My mother was diagnosed in November with liver cancer. Her surgery was in New York, at Sloan-Kettering, about two weeks prior to the New Year. She didn’t want me to bother to fly in. There wasn’t the room, she said, and anyway, she’d be fine. After a too brief hospital stay, she was sent home, still weak, barely able to board the plane. Dizzy, nauseated and dehydrated, she went back into the hospital on January 2.
I drove up from Austin on January 3rd. I didn’t have time to pack a proper bag, and just grabbed my most recent washed clothes, still in the laundry basket. The weather was in the mid-60s; I didn’t even think to take a coat.
That evening in her room, I immediately felt something more serious was wrong. This was supposed to be the best hospital in town, and her primary care doctor was one of the most prominent oncologists in the country. In all my reading, post-liver surgery hospital stays were supposed to average about ten days. Here it was almost three weeks later, and she was only getting worse. And the staff didn’t seem particularly rushed to find out why.
It’s a sad commentary on our health system that although she wasn’t able to sit up, much less keep anything down, the nurses kept coming in at the appointed hour with trays of horrid hospital food. They would come back later, ask if she’d eaten anything, then take it all away again. There were countless shapes and sizes of nurses, most of whom didn’t seem to have much of an idea of what the others were doing. They had her on an IV which gave her a constant drip of something that was supposed to keep her hydrated. They gave her anti-nausea drugs. Some would make her feel worse. At first, they also injected morphine. They tried two other narcotics because she kept complaining of head pain. It was like they were doing experiments on her. I kept trying to get the nurses to explain why they were giving her this and that, and their only response was that it was on her chart. This went on for a week until someone got the bright idea to do a CAT scan of her head, which they followed up with a MRI. They found a lemon sized tumor there at the base of her brain.

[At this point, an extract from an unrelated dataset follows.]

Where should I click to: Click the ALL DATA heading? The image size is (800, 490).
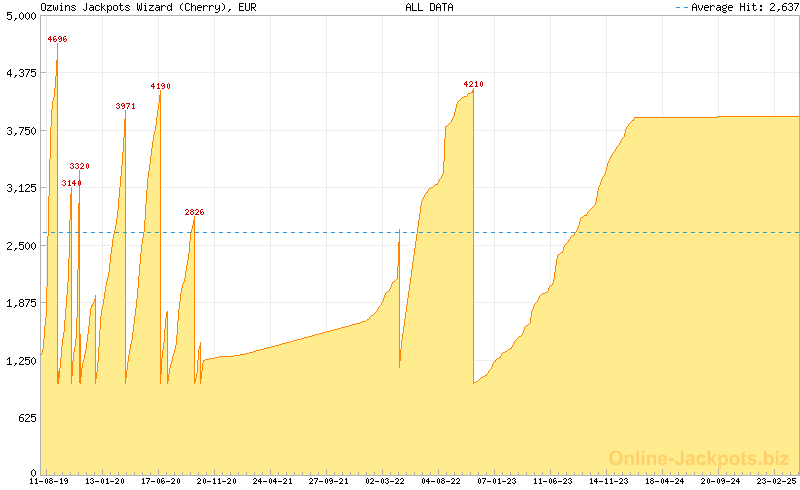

The doctors would never tell us what we should do — they would lay out options in front of us like playing cards and ask us to pick one. I suppose this relieved them of responsibility when something went wrong. They gave us percentages like game odds that were pulled from the air, “There’s an 80 percent probability she’ll make it through the surgery just fine.” Then later they could say, “Well, we told them there was a chance she wouldn’t make it.” Before any procedure, they had us sign papers which noted, “Medicine is an art and not a science. There are no warranties or guarantees.”
It was a tragedy of errors. I would suggest anyone who might have to go through it think twice before going under the knife.

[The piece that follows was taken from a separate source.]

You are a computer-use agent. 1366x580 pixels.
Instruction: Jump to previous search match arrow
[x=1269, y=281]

Being here with my family has been theraupetic. It’s also been a time of introspection and thinking about the “big questions” of life. In recent years my mother and I didn’t have what might be considered an ideal relationship. She was difficult to please and often more ready with a criticism than compliment. But she did so because she had high expectations and didn’t know how to articulate her desires and hopes for me. We went through periods in which we wouldn’t talk for a while. Her own mother died 22 years ago — coincidentally, when my mother was the same age as I am. They too had a strained relationship, in large part because my grandmother and grandfather were absentee parents. My uncle, aunt and mother all had to look after each other from a young age. It sounds very nineteenth century, but they were often left alone at home to fend for themselves. My aunt today talks about how she didn’t have parents growing up. You have to remember this is post-war Soviet Union, and Dr. Spock hadn’t quite made an impression there.
In my armchair psychologist’s view, each of the siblings were left with some deficits of understanding. The oldest, my uncle Aaron, who moved to Germany, is brilliant but unable to deal with matters of the heart at all. He can’t express how he feels and is embarrassed if anyone sees him getting emotional. When we brought him from the airport and he saw my mother in the ICU, he just stood by her bed, then went into the hall and paced.

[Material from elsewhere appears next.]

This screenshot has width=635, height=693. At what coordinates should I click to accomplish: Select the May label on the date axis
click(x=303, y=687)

My mother overcompensated, she would get over-emotional and upset, particularly with my sister. But she would internalize the stress and just pretend that everything was fine. She didn’t like people to think that she was ever in distress. When I wanted to come to New York for her surgery, she told me that there wasn’t enough room. In that way, I think I’m like her — I don’t like others to worry about me. But at the same time, I don’t get stressed like she did. She always worried about the future. To me, the future is like an open field — you can cut your own path through it, but no one’s been there before, so no one can tell you where it leads. The importance is that you pick the path with care; you move forward and not dwell on which direction you could have gone.
My aunt Sola is the adventurous type. She and I were both named for my great-grandfather Solomon. She was the baby of the family and looked like a little doll, so all the love was heaped on her. She was five years younger than my mother, and got dragged around all over Riga. She and her husband left the country first, while pregnant, to come to Israel. Sola started and managed her own companies. Over the years, she’s had her own troubles. Now, at 48, she looks older and more like my mother than I could have imagined. When upset, she lets you know.
So we’ve all been here and commiserated with each other in our grief. My sister flew out already — she has children to take care of. My cousin Leo went back to Toronto last night. My uncle Aaron, his father, left today for Frankfort. I’ll be here longer to say Kaddish and chose the headstone. And then, I’ll pick another path through the field.